◆ **Data provided**
▬▬▬▬▬▬

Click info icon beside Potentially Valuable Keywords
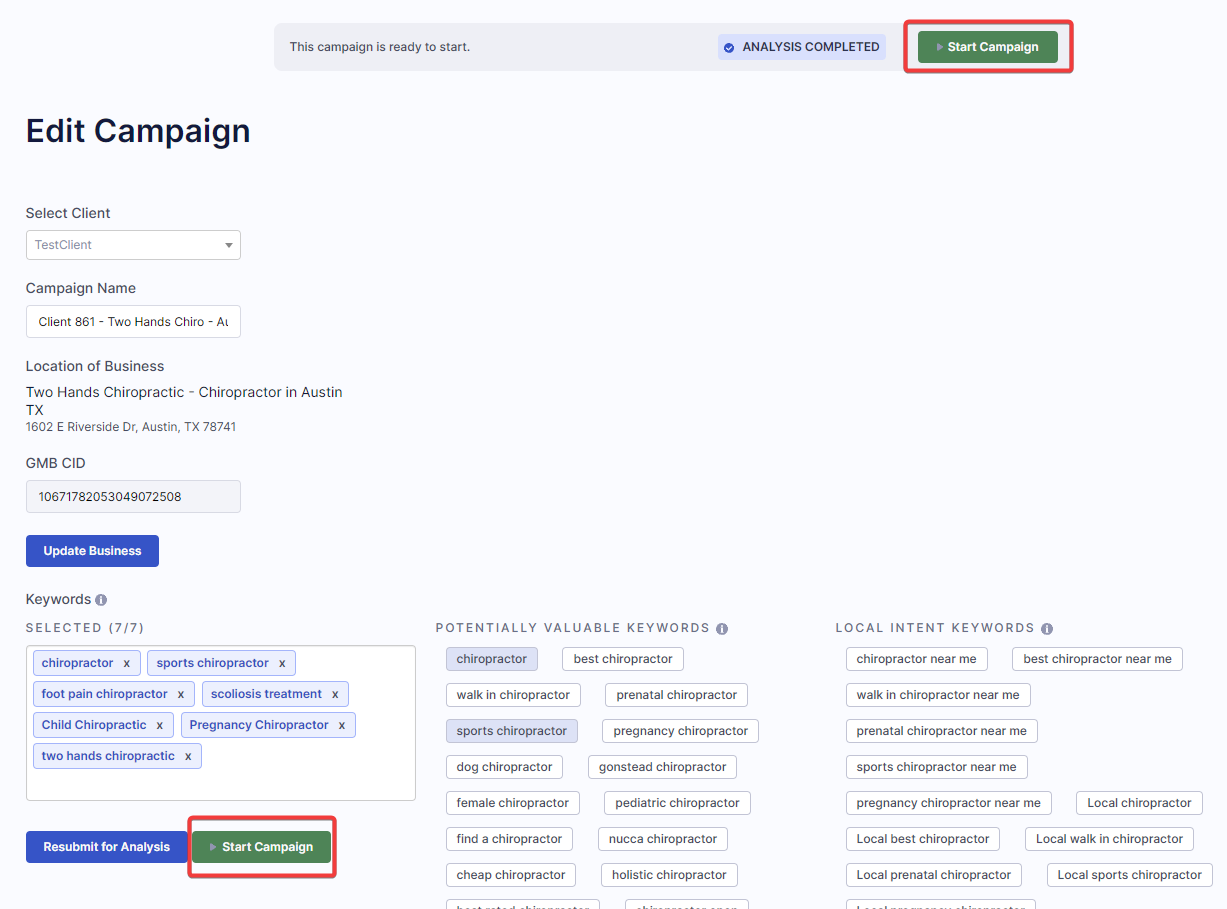This screenshot has width=1227, height=909. pos(722,629)
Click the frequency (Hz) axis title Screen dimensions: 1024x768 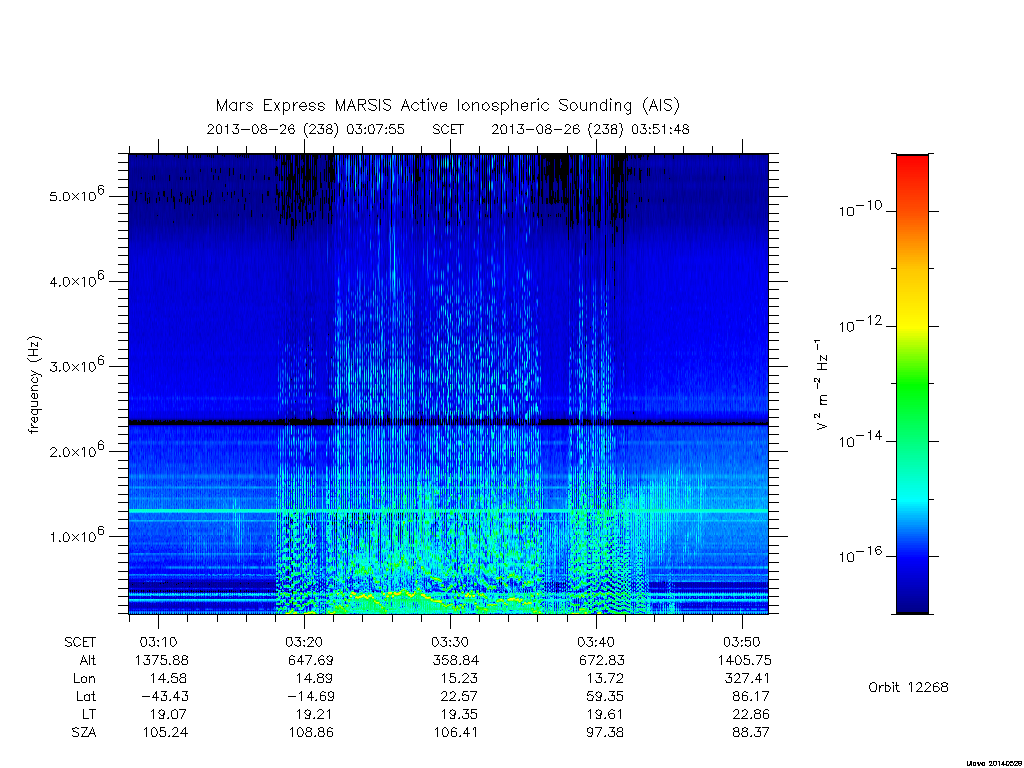tap(35, 384)
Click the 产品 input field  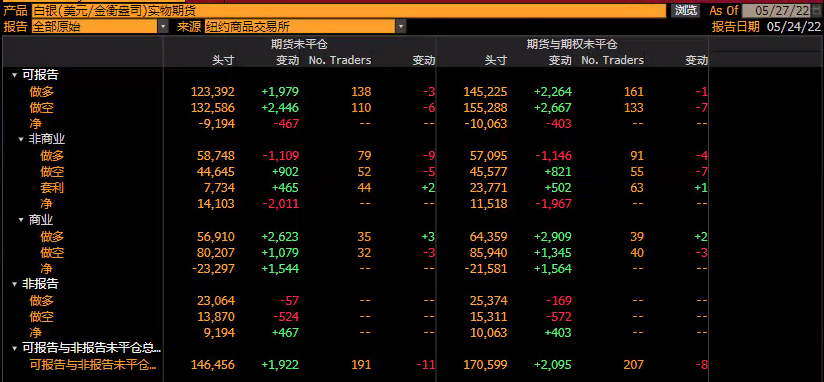pyautogui.click(x=349, y=11)
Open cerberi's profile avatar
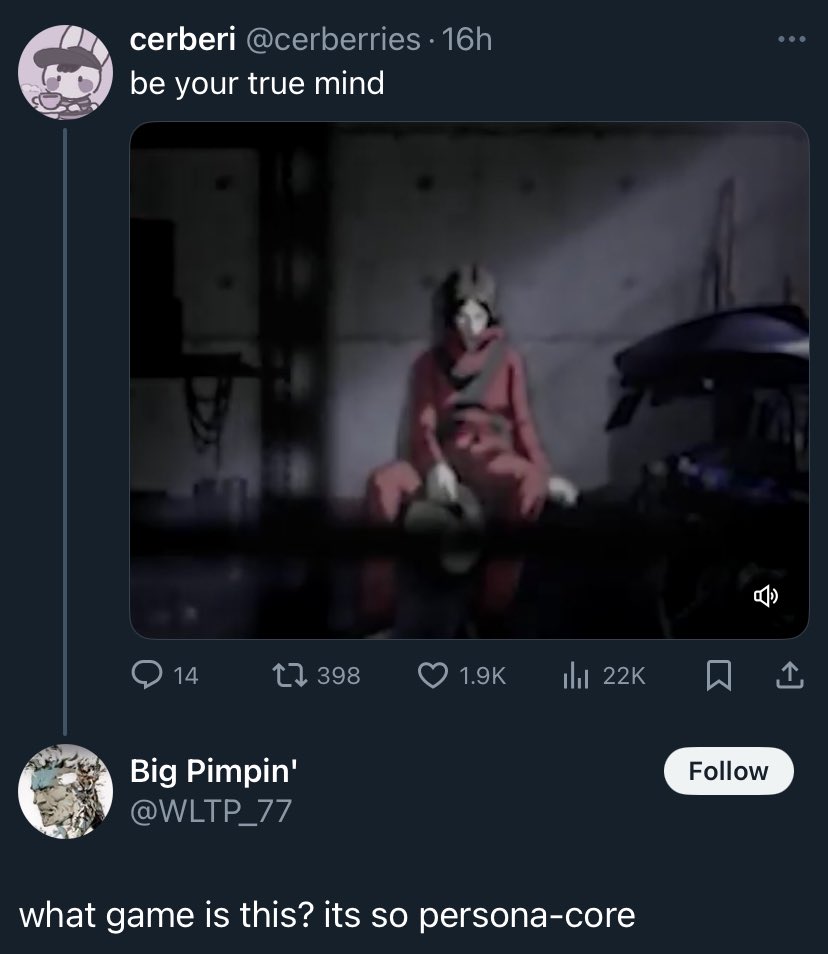The width and height of the screenshot is (828, 954). coord(65,72)
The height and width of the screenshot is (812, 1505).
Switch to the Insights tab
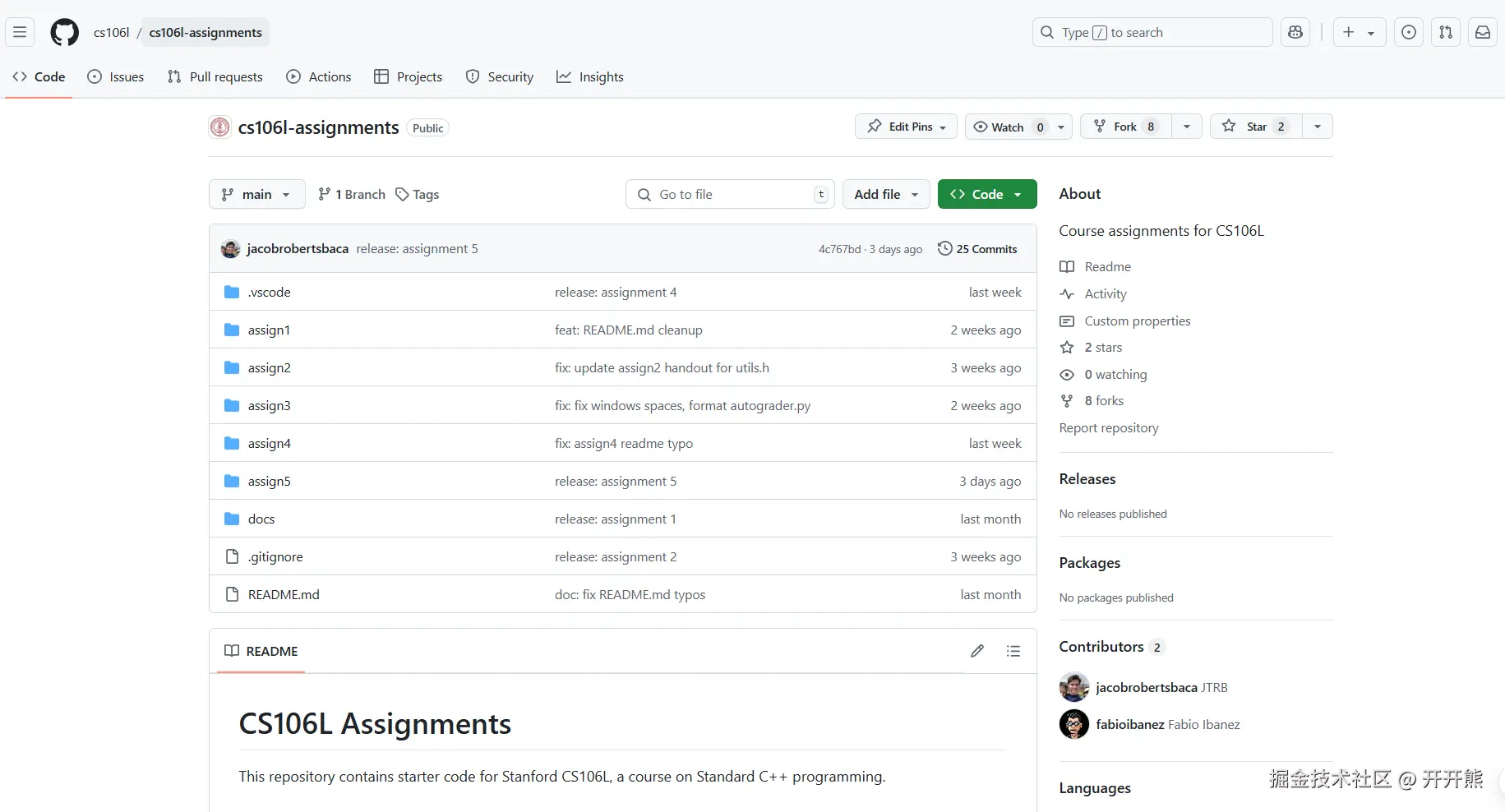[590, 77]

▬▬▬▬▬▬

◆ **Short task**
Rewrite everything from the line containing "The height and" down to the end of the lines, swapping "Insights" for "Reports" and keeping all else unchanged. Leave the pictures out of your answer.

◆ **Solution**
The height and width of the screenshot is (812, 1505).
Switch to the Reports tab
[590, 77]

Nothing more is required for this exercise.